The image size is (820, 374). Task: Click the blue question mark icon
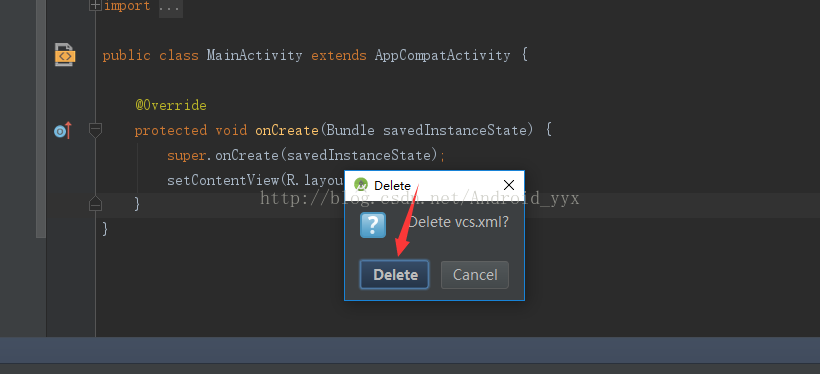click(x=373, y=225)
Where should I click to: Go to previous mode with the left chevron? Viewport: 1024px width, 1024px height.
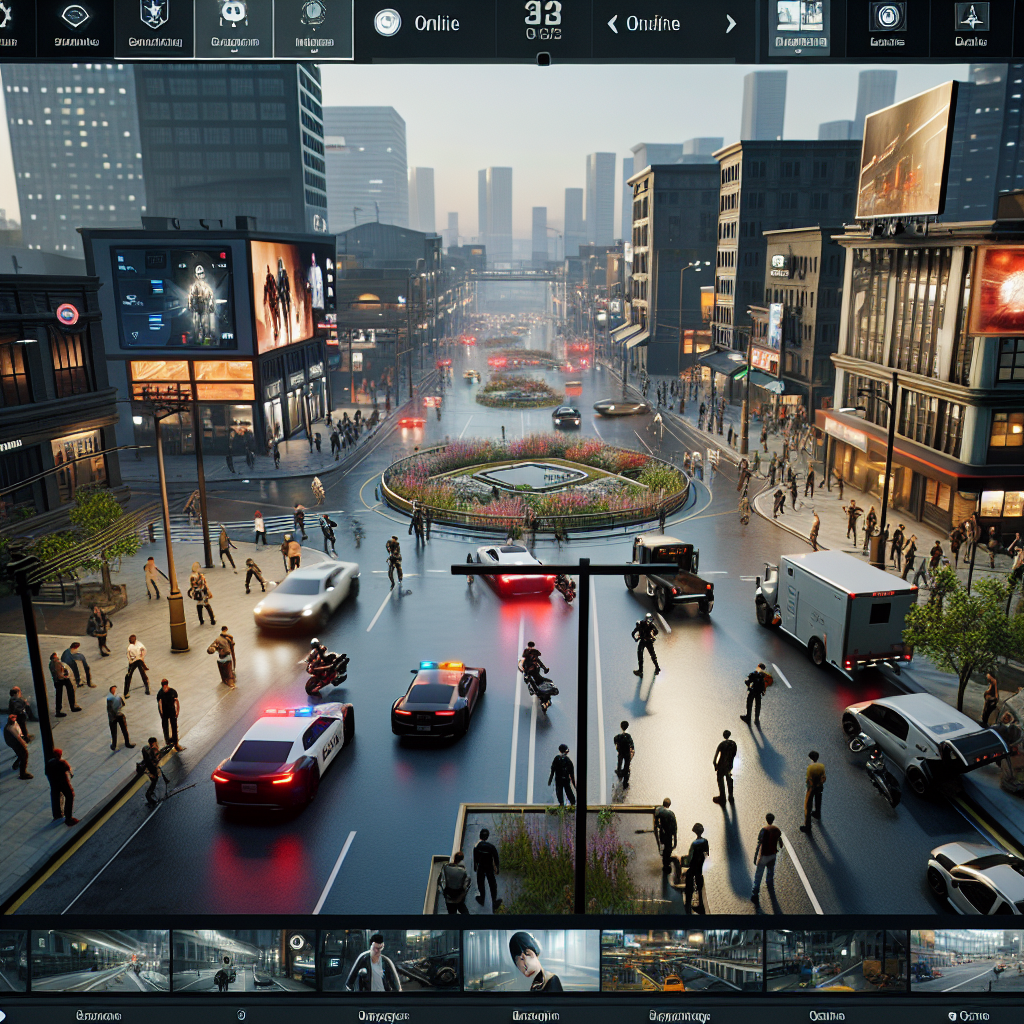pyautogui.click(x=612, y=24)
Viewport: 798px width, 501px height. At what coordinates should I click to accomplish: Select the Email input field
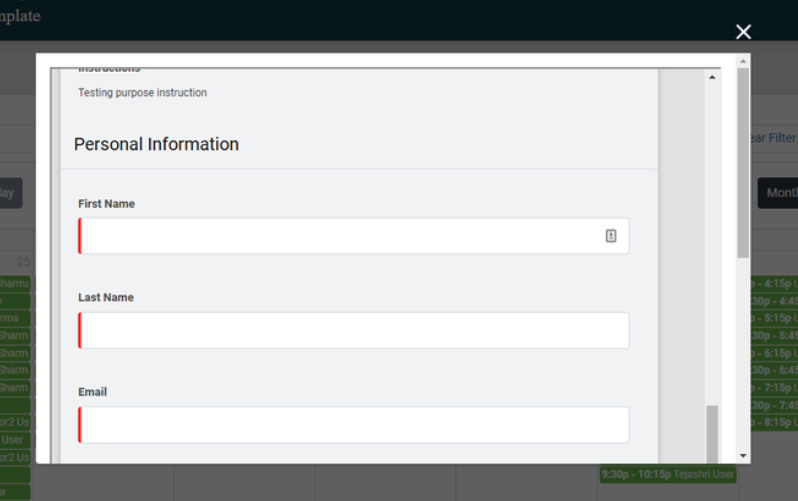[x=354, y=424]
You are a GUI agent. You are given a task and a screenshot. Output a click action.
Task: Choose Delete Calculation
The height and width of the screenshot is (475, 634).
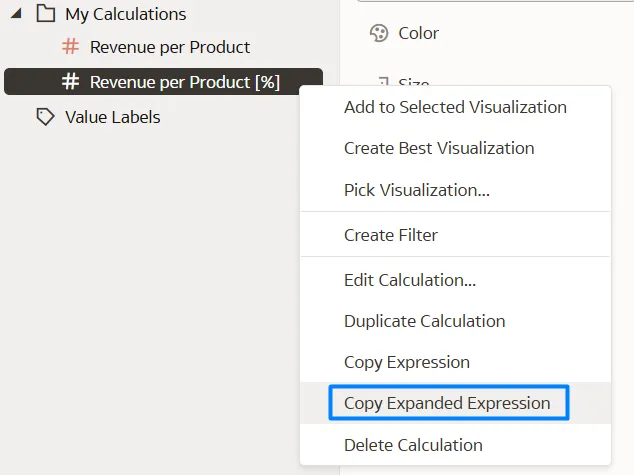pos(413,445)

####

Task to carry out — With the pictures set aside, write out the whole listing exactly.

Completed exercise —
The image size is (820, 374). Task: Click the blue question mark icon
click(x=373, y=225)
Where should I click to: Go to previous mode with the left chevron? Viewport: 1024px width, 1024px height.
pyautogui.click(x=612, y=24)
Viewport: 798px width, 501px height. At what coordinates should I click to accomplish: Select the Email input field
[x=354, y=424]
You are a GUI agent. You are given a task and a screenshot. Output a click action.
Task: Choose Delete Calculation
The height and width of the screenshot is (475, 634).
pos(413,445)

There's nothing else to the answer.